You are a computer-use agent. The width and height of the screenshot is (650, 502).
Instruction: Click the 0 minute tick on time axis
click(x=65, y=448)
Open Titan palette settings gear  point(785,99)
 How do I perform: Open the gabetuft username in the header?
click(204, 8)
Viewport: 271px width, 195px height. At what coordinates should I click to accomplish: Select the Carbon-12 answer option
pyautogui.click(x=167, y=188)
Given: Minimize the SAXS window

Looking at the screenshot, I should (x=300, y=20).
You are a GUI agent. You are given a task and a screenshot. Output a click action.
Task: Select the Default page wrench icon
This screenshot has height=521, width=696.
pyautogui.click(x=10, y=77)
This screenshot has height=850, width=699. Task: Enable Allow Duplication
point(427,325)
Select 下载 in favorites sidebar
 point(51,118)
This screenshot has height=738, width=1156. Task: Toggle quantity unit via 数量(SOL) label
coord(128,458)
+ + +
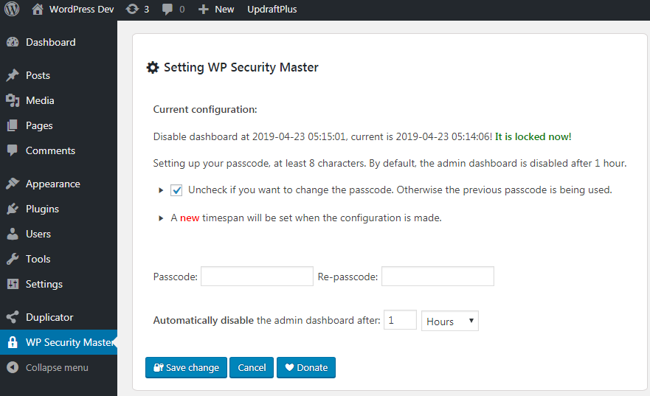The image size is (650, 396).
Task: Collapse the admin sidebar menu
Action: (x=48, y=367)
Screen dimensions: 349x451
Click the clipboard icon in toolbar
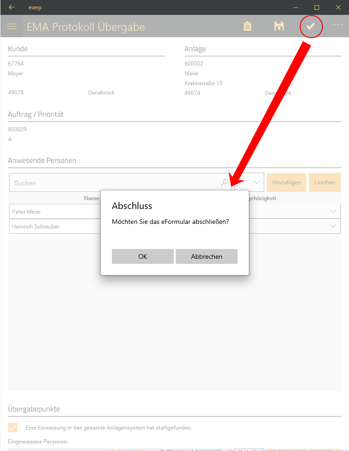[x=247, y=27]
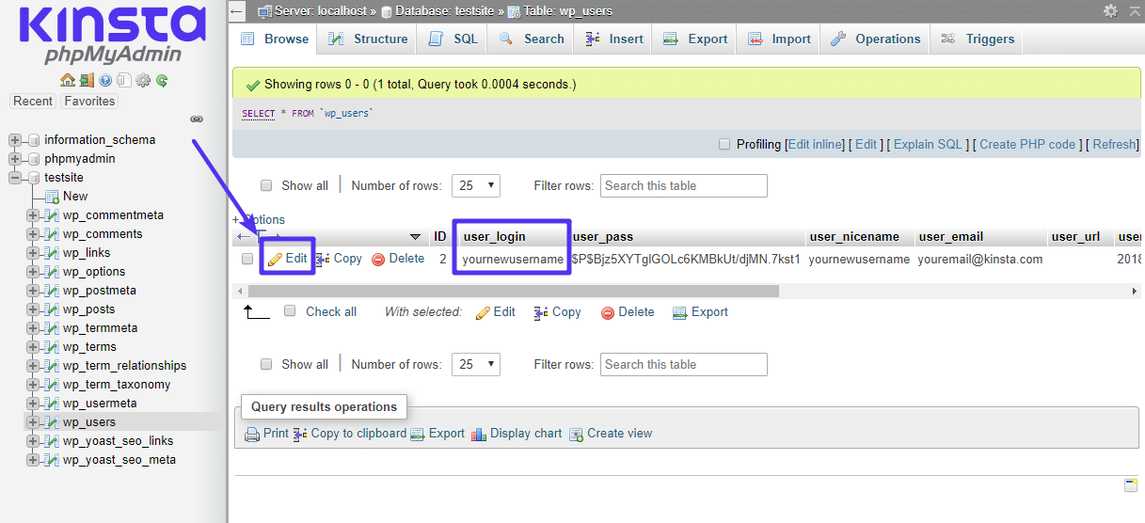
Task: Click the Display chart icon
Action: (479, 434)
+ + +
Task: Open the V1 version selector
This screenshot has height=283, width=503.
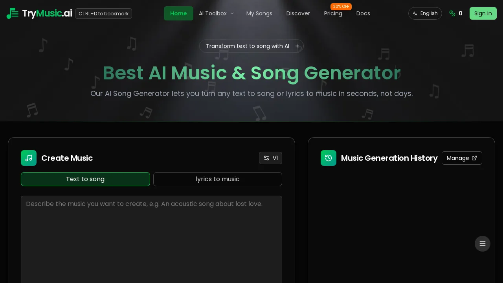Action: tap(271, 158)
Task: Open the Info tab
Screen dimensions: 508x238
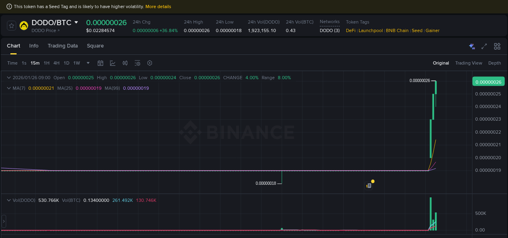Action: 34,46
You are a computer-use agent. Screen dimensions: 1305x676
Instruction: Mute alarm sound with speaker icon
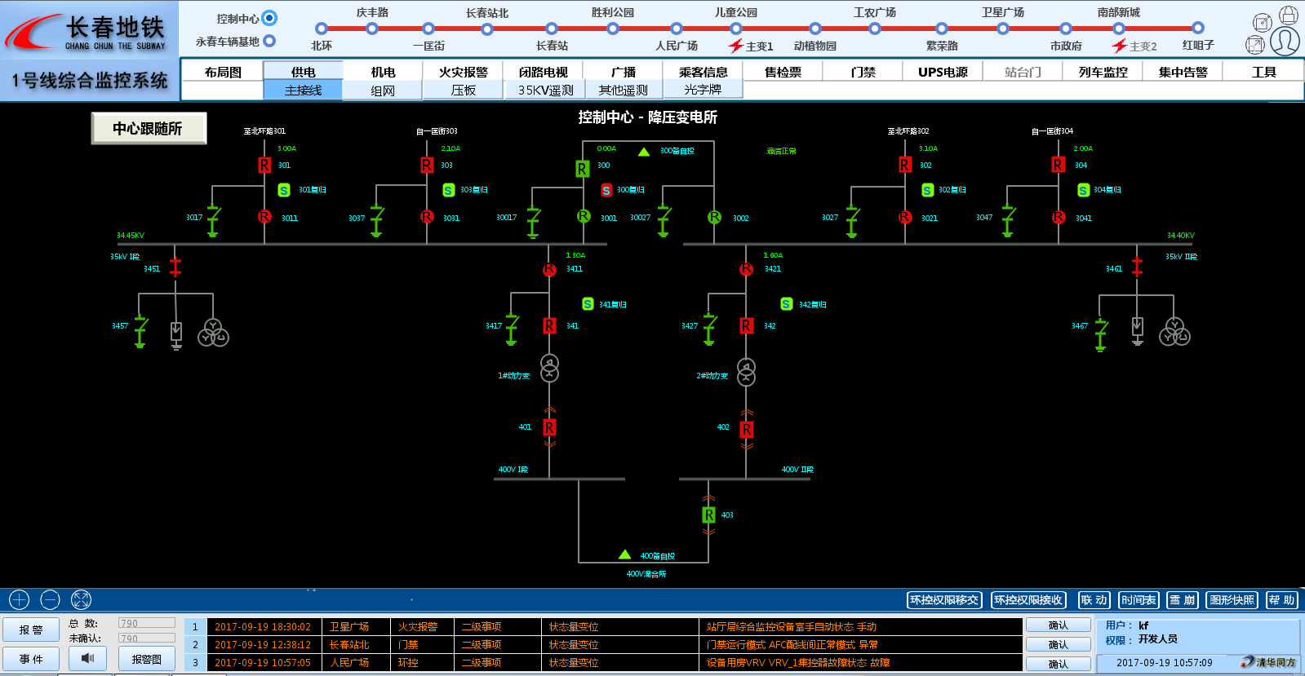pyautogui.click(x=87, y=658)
+ + +
→ REQUIREMENT
Work out how many lines of the entries include the word "agent", and respond with that number and nothing more.

→ REPLY
3